Thorne joined the lines, both side by side and facing each other. He noticed more people had joined since the music had begun and saw a familiar face appear in front of him. She didn't realize he was there until she looked up.

"Mila. A pleasant surprise" Thorne stuttered, attempting to be formally standoffish to try and punish her, as childish as it was.

"Thorne. It's good to see you," she replied, raising her wrist to his and starting the spin. He smiled, unable to truly stay mad at her. Friendships, especially old ones, are hard to sink. Neither said a word. Their hands slid from being aloft to clasping each other. From there it turned into a brisk waltz. All too soon, the partner switch took pace. Mila's line moved to their right a space, Thorne's to their left, and the ends switched to the other line. When the dance was over, Thorne attempted to leave and find his place that he had with the others around the small campfire.
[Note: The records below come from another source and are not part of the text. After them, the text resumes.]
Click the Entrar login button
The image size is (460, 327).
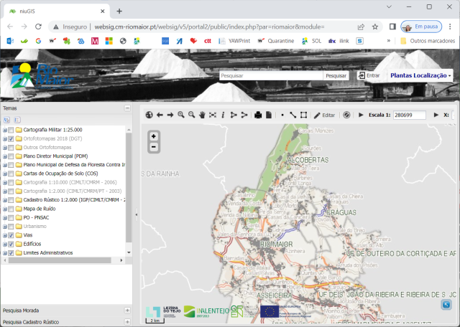(x=369, y=75)
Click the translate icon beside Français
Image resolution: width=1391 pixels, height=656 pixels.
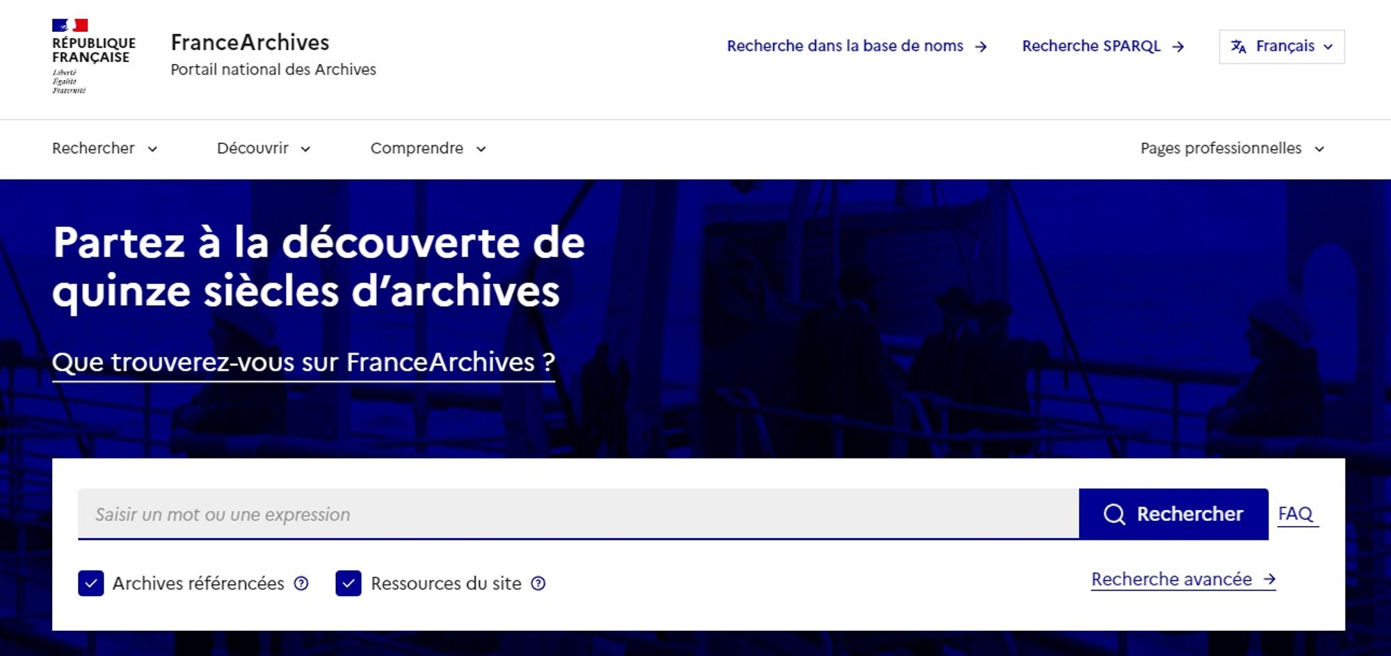pyautogui.click(x=1240, y=47)
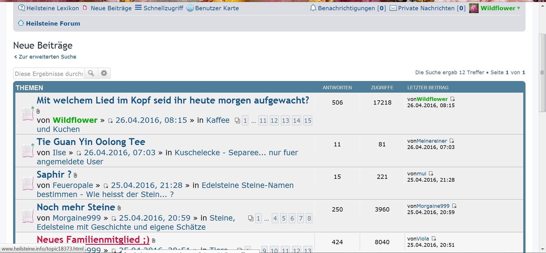This screenshot has width=546, height=253.
Task: Click the search magnifier button
Action: point(91,73)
He was away from the crowd and the brighter lanterns that hung above the floor when Mila grabbed his hand. Her expression was fool of worry. Her eyes said everything her mouth couldn't say. But Thorne was able to say what he wanted to.

"Mila, don't worry about me. You made your choice. Go enjoy it. Even if he did push me," He said with a wry smile.
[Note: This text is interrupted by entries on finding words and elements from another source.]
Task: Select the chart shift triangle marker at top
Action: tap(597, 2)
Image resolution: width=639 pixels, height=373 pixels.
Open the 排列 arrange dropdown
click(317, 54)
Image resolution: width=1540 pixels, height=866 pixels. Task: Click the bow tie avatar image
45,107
"How do you know?!" She screeched, the worry being replaced with innocent shock.

A mischievous smile snuck onto his face, illuminated by the crackling fire. "I didn't. I just guessed." She gave him a punch in the arm, making him laugh and easing the tension between them. She skipped off to enjoy more dancing, accompanied by her husband.
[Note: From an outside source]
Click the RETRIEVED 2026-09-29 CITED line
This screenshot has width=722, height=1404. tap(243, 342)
Thorne sighed, knowing he wouldn't get over that for awhile, but it was easier to claim he was fine than cause a scene on such an important and joyous night. So when the casks and jugs of wine were brought out, he didn't shy away. He filled his cup and sat close to a cask of cherry wine. As his senses grew more and more dulled, he grew more and more quiet, barely even responding when someone accidently bumped his knee or stepped on his foot. He took in the moment. The fuzzy feeling in his chest, the warm glow of the lanterns, the wooden ornaments dangling from the ropes and tethers the lanterns hung from, the brightly painted doors to every home. But his admiring was brought to an end when someone grabbed him by the sleeve and made him dance again. The song was fast paced and there was no particular dance for it. And in his drunken state, Thorne danced without care. Others who were tipsy joined in his seemingly aimless step, making it seem almost planned.

When it was over, Thorne staggered to the cask and left his cup there before sitting on the bench by his door. But when he caught sight of Ronan coming home, rosy cheeked and unsteady, Thorne felt like a kid again; caught red handed and guilty, he tried to slip inside as fast as he could. But instead of opening the door swiftly and slipping inside like the wind, he stumbled and bumped his head on the wood of the door. Thinking of nothing else, Thorne sprinted right past his father and into the crowd of dancers. He giggled to himself, thinking it was a clever escape plan. He tilted his head back to let out a howl of victory. When he did, others joined in, not knowing what it was supposed to be for. As he howled he saw the Northern Lights stretching above them. And like in his dream that he suddenly recalled despite his foggy state of mind, he saw faces and figures dancing amongst the stars. His howl died out when he saw it, and his knees grew weak when he saw the woman who had saved him come down from the sky and turn into a blue, glowing elk spirit. The very same one that had helped Thorne win his game.

It bounded off into the trees, leaving a trail for Thorne to follow. And he did. He staggered along and stared in disbelief. And without any words to anyone nearby, he disappeared into the forest.